Most engineers sit behind a desk. This one doesn't.
As our Field AI Engineer, you'll be embedded in the San Francisco AI ecosystem: attending meetups, demos, hackathons, and industry events where practitioners are doing interesting work. You'll need technical depth to hold substantive conversations with researchers and engineers, and enough curiosity to consistently come away having learned something useful.
This role is modeled on the Forward Deployed Engineer archetype pioneered by companies like OpenAI and Anthropic, but with a twist. Where traditional FDEs embed with a single customer, you embed with the entire ecosystem. Your customer is the SF AI community. Your deliverable is intelligence.

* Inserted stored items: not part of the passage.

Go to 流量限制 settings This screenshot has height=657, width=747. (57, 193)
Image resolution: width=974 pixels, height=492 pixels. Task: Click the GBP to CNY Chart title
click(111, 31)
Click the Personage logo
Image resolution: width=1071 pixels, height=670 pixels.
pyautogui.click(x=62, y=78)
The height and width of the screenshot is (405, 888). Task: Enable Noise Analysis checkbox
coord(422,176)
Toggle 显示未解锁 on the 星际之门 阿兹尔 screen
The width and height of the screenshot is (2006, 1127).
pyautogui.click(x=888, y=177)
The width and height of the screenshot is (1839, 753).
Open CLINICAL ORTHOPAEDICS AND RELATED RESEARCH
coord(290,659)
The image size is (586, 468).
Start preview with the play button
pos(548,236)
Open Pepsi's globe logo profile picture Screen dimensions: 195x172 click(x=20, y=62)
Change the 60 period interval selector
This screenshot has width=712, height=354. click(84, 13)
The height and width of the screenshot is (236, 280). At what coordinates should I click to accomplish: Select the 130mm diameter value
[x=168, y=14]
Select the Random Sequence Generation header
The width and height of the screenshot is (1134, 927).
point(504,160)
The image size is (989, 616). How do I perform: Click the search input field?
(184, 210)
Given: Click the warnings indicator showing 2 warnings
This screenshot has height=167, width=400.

You'll represent our company as a peer, not a pitch. Everything you learn (the tools gaining traction, the patterns that are working, the problems enterprises keep running into) feeds directly back into our product, strategy, and roadmap.
As a Field AI Engineer in JFrog you will...
Field Intelligence & Ecosystem and Community Scanning
- Attend AI meetups, research demos, hackathons, and conferences across the SF Bay Area as a consistent, trusted presence
- Build a structured view of the AI vendor and startup landscape — what's emerging, what's enterprise-ready, what's overhyped
- Run a regular intelligence loop: weekly signal briefs, monthly deep-dives for leadership, and ad hoc alerts when something important surfaces
- Identify and track tools, frameworks, and architectural patterns gaining real adoption before they become mainstream
Deep Community Relationships
- Build authentic relationships with AI researchers, startup founders, enterprise architects, and practitioners — as a peer, not a vendor
- Become a known and trusted voice in the SF AI scene; someone people want to loop in, not avoid
- Maintain a living network map of who's building what, who's thinking about what problems, and where the interesting work is happening
Technical Credibility & Hands-On Evaluation
- Get hands-on with new tools, APIs, and agentic frameworks — prototype and evaluate them firsthand before forming a view
- Engage credibly in deep technical conversations about LLMs, RAG architectures, agentic systems, fine-tuning, prompt engineering, and enterprise AI infrastructure
- Produce concise technical evaluations: what a tool does, how it works, where it breaks, whether it matters for enterprise
Internal Amplification
- Act as the connective tissue between the external AI world and our internal teams — product, engineering, and leadership
- Run regular internal "what's new in AI" sessions to keep the team sharp and ahead of the curve
- Partner with product to ensure field learnings shape our roadmap; partner with GTM to sharpen competitive positioning
- Occasionally write or speak externally, not on a content treadmill, but when you have something genuinely worth saying
To be a Field AI Engineer in JFrog you need...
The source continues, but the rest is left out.